**READING TEXT:**
Content starts
Several methodological shortcomings should be considered when gauging the implications of these findings. Firstly, this study was uncontrolled and naturalistic. Future researchers may want to use a randomized study to determine the efficacy of the CBT and pharmacotherapy treatment for women with and without comorbid psychiatric and substance abuse on an acute psychiatric unit. Secondly, although all patients received the same type of treatment (CBT), each patient’s medication regimen differed based on her diagnoses. Thirdly, there was a lack of information about prior treatment experiences, which could have influenced outcomes. Fourthly, while this study showed that CBT and medication improved the functioning of these women, the lack of comparison with a mixed-gendered group prevents ascertaining whether or not such gains can be made in the presence of male patients.2,3 Finally, the relationship between discharge alliance and outcome may have been confounded by treatment gains; that is, the more patients improved, the more the therapeutic alliance increased. To address this issue, future studies should measure alliance and outcome more frequently to examine whether changes in alliance predict changes in outcome.
Despite these limitations, this study gives credence to the efficacy of an intensive and structured inpatient CBT and pharmacotherapy program for improving psychological functioning, especially in women with high levels of motivation at admission and therapeutic alliance at discharge. This study represents a major advancement in treatment for a population who is in great need of treatment and who generally drops out of treatment early and consequently cycles through psychiatric and substance abuse services.3
This study has several training implications for service providers in hospital settings. For instance, women with or without a substance abuse may benefit from clinicians learning specific techniques that can foster building an alliance and capitalizing on high levels of motivation at admission, especially given that these factors are significantly related to positive outcome. Overall, the results from this study suggest that an intensive, structured, inpatient CBT and pharmacotherapy program can make a positive impact on women’s lives, and thus researchers and clinicians should utilize these results to inform the delivery of psychiatric interventions during acute hospital admission. This is an important study, which could be extended further to improve short- and long-term outcomes for women with acute psychiatric and comorbid substance abuse diagnoses who have been mostly neglected in the literature.
Preparation of this paper was supported, in part, by grants R01 AA 019511 (Dr. Mun) and 3R01AA019511-02S1 (Dr. Mun and Dr. Clarke) from the National Institute on Alcohol Abuse and Alcoholism, Washington, DC.
The authors wish to thank the researchers and participants who contributed to this research project.
Declaration of Interest
The authors report no conflicts of interest. The authors alone are responsible for the content and writing of this paper.
Content ends
**DATA EXTRACTS:**
Content starts
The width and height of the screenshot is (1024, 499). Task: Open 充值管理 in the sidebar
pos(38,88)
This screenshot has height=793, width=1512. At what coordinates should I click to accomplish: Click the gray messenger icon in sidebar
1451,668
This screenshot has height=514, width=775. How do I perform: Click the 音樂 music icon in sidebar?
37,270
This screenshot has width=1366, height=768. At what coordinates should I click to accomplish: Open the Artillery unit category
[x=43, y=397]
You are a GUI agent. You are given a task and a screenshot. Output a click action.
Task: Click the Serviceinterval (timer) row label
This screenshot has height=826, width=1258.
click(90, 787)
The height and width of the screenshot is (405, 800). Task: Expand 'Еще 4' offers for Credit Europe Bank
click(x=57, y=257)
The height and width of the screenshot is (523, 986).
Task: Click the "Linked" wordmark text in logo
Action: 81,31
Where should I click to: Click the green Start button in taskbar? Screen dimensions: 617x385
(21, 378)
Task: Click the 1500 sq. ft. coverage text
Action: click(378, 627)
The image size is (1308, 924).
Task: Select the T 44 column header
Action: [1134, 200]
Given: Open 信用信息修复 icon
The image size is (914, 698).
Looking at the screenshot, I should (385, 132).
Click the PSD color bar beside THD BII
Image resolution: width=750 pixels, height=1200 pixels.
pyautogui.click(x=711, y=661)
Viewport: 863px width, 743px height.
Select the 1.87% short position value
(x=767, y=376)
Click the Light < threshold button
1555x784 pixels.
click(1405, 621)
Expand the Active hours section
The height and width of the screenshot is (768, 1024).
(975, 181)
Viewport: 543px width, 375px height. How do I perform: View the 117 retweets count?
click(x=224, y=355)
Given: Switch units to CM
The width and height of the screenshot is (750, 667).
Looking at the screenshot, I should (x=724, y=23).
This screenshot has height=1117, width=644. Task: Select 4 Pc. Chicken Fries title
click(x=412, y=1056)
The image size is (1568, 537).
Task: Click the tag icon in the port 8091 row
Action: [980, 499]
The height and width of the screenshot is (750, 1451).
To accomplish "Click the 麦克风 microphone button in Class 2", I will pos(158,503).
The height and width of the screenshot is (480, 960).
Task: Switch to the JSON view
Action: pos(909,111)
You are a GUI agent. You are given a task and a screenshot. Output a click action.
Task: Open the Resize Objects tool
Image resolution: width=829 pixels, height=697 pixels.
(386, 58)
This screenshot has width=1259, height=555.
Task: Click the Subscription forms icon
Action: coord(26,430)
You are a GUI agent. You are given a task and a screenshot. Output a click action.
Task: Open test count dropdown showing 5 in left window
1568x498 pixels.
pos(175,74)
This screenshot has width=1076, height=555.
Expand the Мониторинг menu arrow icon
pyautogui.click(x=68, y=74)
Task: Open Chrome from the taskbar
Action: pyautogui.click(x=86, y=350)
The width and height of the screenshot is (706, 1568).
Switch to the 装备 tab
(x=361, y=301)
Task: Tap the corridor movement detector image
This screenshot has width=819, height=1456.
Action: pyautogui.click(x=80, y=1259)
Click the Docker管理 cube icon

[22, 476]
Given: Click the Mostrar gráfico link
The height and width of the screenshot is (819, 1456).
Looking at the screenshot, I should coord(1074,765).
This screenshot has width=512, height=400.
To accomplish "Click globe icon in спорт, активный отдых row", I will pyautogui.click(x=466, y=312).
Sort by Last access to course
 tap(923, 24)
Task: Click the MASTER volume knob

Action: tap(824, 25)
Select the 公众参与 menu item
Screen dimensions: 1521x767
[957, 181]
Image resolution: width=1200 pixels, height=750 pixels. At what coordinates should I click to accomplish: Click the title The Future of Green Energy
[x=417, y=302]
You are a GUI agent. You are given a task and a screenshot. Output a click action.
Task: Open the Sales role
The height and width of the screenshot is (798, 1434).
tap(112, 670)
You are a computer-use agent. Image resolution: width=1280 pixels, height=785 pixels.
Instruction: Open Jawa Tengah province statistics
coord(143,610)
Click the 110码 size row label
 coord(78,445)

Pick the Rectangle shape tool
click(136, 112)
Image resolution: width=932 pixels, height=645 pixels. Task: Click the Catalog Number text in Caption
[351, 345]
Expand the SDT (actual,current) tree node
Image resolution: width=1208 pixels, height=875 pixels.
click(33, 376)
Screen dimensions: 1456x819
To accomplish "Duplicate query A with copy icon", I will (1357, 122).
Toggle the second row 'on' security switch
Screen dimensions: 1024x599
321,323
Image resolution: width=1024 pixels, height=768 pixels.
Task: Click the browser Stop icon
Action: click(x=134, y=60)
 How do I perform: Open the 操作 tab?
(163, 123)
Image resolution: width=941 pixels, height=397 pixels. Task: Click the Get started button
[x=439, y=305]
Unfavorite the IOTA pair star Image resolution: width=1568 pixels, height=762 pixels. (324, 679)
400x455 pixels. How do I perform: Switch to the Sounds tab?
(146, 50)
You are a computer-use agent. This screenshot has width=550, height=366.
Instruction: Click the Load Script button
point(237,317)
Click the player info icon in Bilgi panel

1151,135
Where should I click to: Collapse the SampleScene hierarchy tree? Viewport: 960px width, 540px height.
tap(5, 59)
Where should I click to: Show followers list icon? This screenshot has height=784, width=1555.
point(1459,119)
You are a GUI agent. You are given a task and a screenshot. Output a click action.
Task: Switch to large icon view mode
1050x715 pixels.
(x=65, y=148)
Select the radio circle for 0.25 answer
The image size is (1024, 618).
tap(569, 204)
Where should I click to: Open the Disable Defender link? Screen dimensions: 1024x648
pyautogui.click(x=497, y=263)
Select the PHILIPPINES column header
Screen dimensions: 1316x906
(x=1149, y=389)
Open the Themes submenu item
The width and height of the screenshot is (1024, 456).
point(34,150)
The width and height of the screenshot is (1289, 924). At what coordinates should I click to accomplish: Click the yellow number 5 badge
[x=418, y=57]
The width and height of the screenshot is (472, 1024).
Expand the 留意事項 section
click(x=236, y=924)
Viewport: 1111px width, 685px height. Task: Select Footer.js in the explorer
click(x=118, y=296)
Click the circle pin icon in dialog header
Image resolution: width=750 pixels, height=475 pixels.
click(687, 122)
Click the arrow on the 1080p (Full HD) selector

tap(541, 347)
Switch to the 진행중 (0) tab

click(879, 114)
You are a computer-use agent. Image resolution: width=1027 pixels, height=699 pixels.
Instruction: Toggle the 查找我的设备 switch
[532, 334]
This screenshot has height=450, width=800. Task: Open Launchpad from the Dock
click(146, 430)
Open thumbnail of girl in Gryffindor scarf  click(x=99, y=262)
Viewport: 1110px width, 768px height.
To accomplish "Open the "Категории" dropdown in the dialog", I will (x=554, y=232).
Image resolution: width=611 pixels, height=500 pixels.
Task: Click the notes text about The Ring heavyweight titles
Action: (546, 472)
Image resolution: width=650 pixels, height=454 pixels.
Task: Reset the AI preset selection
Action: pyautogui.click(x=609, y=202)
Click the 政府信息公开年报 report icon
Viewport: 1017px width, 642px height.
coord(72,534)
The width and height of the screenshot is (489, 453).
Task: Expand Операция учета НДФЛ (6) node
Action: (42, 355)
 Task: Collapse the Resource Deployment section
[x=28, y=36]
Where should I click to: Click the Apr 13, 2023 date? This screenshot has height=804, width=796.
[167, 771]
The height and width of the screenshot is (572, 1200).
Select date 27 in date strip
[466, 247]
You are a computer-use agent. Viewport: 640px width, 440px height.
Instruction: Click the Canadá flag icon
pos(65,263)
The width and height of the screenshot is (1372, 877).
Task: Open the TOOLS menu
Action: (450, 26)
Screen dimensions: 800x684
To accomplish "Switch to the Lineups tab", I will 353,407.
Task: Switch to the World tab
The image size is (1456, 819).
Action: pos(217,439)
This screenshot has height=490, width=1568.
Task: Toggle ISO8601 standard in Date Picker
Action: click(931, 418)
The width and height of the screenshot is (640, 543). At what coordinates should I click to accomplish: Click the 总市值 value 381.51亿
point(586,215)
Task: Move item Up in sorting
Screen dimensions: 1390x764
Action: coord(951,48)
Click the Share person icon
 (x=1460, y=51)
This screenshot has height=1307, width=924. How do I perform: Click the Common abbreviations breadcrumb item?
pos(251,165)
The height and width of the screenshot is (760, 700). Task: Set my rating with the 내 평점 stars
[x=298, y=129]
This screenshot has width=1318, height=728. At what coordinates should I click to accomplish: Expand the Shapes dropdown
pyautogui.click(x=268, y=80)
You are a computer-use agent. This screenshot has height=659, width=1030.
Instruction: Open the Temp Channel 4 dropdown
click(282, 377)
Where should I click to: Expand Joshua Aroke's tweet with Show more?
Content ends
**REQUIREMENT 1:** In the study discussion, rewrite the part that opens with the words containing "Preparation of this" and closes with "Alcoholism, Washington, DC.", changing "grants" to "awards".
**REQUIREMENT 2:**
Answer these questions from the study discussion:
(a) What kind of study does the text suggest future researchers may want to use to determine treatment efficacy?
(b) Which institute provided the grants that supported preparation of the paper?
(c) What conflicts of interest do the authors report?

**OUTPUT 1:**
Preparation of this paper was supported, in part, by awards R01 AA 019511 (Dr. Mun) and 3R01AA019511-02S1 (Dr. Mun and Dr. Clarke) from the National Institute on Alcohol Abuse and Alcoholism, Washington, DC.

**OUTPUT 2:**
(a) A randomized study.
(b) The National Institute on Alcohol Abuse and Alcoholism.
(c) None.